BendyBob · 03/02/2010 18:41

Here Would you do it? Should you be forced to do it?? Would you want dc to look after you?

I understand care of an ageing population needs more consideration, but no, I think I could not do it nor would I want dc to do it for me either.

OP posts:
expatinscotland · 03/02/2010 19:52

I think TheCrackFox raises good points in her post.

AMumInScotland · 03/02/2010 19:57

It's a strange logic - she says grandparents are giving up work to provide childcare, so the parents should have the responsibility for looking after them in old age. Well, how about fixing the system so that parents can afford to work without having to rely on unpaid childcare from the grandparents, so they aren't forced into that situation then?

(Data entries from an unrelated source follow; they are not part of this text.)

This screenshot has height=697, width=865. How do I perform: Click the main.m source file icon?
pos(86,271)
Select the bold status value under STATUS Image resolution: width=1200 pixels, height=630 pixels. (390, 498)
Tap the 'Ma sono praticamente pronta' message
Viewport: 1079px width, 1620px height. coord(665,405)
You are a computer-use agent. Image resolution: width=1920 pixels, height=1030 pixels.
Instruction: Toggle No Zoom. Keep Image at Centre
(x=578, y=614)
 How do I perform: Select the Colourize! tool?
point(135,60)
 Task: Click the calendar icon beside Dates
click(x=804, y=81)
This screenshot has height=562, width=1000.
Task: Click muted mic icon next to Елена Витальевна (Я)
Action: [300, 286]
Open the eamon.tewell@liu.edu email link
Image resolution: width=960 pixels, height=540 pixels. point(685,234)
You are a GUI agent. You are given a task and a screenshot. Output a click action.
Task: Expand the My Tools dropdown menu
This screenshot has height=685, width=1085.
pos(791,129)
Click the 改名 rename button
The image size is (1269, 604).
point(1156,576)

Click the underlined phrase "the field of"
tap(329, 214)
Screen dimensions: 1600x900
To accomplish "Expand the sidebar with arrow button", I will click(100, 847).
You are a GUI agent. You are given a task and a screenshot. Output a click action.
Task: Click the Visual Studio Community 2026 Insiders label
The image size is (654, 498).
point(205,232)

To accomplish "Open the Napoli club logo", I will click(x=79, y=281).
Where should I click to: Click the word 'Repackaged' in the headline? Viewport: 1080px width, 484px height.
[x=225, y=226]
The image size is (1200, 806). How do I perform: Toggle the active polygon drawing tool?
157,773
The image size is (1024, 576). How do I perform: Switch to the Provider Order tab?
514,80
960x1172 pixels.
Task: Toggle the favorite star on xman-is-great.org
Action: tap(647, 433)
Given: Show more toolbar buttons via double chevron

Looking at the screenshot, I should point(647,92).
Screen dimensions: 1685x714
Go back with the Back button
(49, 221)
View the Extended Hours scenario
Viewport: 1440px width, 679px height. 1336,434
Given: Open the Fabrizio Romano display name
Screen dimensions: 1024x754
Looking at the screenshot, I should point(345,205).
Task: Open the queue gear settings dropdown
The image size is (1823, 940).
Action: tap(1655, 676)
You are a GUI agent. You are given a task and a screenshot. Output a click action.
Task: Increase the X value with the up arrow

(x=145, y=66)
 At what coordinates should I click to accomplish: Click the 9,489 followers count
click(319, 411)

CMOTdibbler · 03/02/2010 20:02

No. I am facing the reality of when, rather than if, my mother will need caring for. And still, there is no way that I could care for her or my father - DH and I work ft, and have a 3 year old. If mum and dad can't cope on their own, then I'm not sure what good transplanting them from the house they have lived in for 40 years, and the town where dad has lived all his life would do, when they would still be on their own all day.

I think it's a very different thing to care for a dementia sufferer in poor health, than to have a frail, but compos mentis, granny who is there for your children. My great grandmother lived with her daughter for 15 years - but tho she was a wheelchair user, she did all the household stuff

dreamingofsun · 03/02/2010 20:10

cmotdibbler - i can't imagine my mum doing all the household stuff - she has very different ways to me and i remember loads of arguments even when i was a teenager at home.

even down to really simple things like watching tele - she hates the programmes we love and vicecersa.

still she never helped me with childcare - i had to employ people. so does that let me off?

dreamingofsun · 03/02/2010 20:12

oh and to all those people who say their parents don't want to live with them as they don't want to be a burden. my mother used to say that, but since having one or two health issues has quickly changed her tune to not wanting to move into a home and be looked after me instead

CMOTdibbler · 03/02/2010 20:25

TBF, my nana didn't have a lot of choice in the matter - her hip had spectacularly collapsed after the birth of her third child, grandad was in the Navy, so whilst she was on the sofa for 2 years (had to lay flat whilst the whole thing slowly formed a bony lump), her mum kept the family together

dreamingofsun · 03/02/2010 20:29

thats awful cmot

cornsilk · 03/02/2010 20:34

I would look after my mum if I had to but she would absolutely hate it - probably more than me.

Bonbonbon · 03/02/2010 20:58

Wow, attitudes sure have changed a lot in teh last 50 or so years, eh? I'm pretty sure that parents coming to live with their children for the last few years of their life was the norm then (and still is, in many countries).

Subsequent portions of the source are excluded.